Robo graders are a recent phenomenon developed to score and provide feedback for essay writing. The notion of automated essay grading was first proposed 50 years ago, but the computational power of the 1960s was insufficient to make the proposition a reality (2). Today, robo graders are being separately designed by a number of companies, such as Educational Testing Service, EdX and Pearson Education (1, 2).
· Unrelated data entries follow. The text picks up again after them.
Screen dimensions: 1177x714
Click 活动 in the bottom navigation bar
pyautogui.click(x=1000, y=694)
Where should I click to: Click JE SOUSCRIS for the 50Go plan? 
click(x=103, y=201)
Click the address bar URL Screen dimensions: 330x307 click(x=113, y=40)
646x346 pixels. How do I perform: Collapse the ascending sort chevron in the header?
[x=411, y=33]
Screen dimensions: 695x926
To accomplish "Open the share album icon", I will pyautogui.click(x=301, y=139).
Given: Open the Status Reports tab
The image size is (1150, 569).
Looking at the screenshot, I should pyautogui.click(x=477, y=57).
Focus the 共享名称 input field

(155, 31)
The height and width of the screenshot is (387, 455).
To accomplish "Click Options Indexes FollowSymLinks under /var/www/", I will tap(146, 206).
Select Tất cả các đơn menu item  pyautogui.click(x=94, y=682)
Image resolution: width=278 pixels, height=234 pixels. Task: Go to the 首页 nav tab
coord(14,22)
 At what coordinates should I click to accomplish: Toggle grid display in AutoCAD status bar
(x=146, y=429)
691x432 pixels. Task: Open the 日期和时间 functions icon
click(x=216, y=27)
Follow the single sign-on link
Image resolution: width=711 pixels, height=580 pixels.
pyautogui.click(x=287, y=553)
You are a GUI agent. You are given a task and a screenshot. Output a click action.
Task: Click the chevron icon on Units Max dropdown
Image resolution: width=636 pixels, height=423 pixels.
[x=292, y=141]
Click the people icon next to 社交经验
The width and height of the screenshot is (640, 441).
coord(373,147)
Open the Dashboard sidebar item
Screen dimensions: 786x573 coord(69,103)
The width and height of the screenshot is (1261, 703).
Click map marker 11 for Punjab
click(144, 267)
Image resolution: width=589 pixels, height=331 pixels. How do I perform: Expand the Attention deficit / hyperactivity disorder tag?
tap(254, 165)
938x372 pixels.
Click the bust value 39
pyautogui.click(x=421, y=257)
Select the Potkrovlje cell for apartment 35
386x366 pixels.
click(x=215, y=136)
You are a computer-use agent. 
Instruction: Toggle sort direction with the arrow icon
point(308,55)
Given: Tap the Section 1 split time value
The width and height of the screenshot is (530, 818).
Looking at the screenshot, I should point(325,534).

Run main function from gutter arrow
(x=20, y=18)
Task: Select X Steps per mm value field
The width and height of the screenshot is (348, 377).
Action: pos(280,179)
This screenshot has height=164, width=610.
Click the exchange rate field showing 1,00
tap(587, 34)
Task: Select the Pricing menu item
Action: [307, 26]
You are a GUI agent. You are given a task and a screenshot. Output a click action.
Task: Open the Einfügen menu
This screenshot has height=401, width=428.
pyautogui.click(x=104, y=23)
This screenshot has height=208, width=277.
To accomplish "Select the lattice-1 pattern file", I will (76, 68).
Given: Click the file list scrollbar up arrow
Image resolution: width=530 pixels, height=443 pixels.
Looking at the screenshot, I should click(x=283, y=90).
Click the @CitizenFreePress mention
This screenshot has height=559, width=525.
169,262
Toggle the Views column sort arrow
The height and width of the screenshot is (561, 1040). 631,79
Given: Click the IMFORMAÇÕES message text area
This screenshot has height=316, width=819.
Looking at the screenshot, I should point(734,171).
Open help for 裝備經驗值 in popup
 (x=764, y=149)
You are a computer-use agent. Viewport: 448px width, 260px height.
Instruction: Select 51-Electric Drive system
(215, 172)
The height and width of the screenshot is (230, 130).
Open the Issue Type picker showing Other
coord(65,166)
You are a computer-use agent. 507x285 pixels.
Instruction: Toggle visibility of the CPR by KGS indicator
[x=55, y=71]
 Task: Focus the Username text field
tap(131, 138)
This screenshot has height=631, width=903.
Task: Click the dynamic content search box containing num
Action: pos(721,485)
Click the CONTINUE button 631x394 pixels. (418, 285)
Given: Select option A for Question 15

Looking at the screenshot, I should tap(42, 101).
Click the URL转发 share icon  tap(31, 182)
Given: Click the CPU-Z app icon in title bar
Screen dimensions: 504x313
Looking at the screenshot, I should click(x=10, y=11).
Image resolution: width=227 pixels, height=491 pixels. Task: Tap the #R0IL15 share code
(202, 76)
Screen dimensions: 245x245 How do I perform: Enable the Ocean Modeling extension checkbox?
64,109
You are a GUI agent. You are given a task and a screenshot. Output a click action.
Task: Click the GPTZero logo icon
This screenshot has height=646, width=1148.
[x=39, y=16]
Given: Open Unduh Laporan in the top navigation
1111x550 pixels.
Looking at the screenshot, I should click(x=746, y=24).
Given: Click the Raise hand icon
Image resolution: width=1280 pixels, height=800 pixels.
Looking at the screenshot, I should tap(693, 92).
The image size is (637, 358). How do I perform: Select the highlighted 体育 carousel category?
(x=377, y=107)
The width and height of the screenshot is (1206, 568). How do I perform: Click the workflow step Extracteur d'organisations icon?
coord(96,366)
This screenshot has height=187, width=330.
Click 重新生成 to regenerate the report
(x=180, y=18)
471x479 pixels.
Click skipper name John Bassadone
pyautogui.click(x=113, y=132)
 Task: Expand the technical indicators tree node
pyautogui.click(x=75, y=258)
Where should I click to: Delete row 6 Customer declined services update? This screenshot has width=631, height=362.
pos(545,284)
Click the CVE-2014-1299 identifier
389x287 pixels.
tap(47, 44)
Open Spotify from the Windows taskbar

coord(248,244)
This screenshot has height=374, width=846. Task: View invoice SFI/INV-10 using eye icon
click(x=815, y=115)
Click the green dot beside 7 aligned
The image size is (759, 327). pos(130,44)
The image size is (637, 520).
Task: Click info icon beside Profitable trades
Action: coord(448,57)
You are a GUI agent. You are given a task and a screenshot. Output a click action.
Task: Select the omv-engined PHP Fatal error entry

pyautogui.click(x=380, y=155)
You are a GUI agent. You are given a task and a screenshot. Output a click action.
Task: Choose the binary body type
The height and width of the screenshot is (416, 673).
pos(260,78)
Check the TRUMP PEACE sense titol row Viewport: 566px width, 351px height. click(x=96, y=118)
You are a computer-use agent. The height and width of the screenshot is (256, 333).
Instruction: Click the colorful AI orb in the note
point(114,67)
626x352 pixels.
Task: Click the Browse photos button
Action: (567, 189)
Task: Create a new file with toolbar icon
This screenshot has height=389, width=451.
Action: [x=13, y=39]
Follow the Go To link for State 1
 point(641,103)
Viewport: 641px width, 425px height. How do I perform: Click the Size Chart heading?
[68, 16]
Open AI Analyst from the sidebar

With the technology now readily available, robo graders are inciting debate about the subjective paradigm of essay grading. Robotic graders are beneficial insofar as they can turn a potentially biased, time-consuming task into an objective matter of seconds. Mark Shermis, dean of the College of Education at the University of Akron, says, “automated essay scoring is nonjudgmental. And it can be done 24/7. If students finish an essay at 10 p.m., they get feedback at 10:01,” (2). The robot graders are capable of scoring around 30 writing samples in an hour, significantly shorter than grading time by a human being (1).
Shermis called the robot “nonjudgmental,” and in this regard, states that the robot is superior to humans. Teachers suffer from the law of marginal returns when they become tired and may not assign grades to essays as efficiently or fairly. Comparatively unimportant factors in effective writing, such as handwriting, are statistically an issue for human graders where the robot, reading only electronic copies, doesn’t distinguish neatness. “The reality is, humans are not very good at doing this,” said Steve Graham, a Vanderbilt University professor who researches essay-grading techniques (2).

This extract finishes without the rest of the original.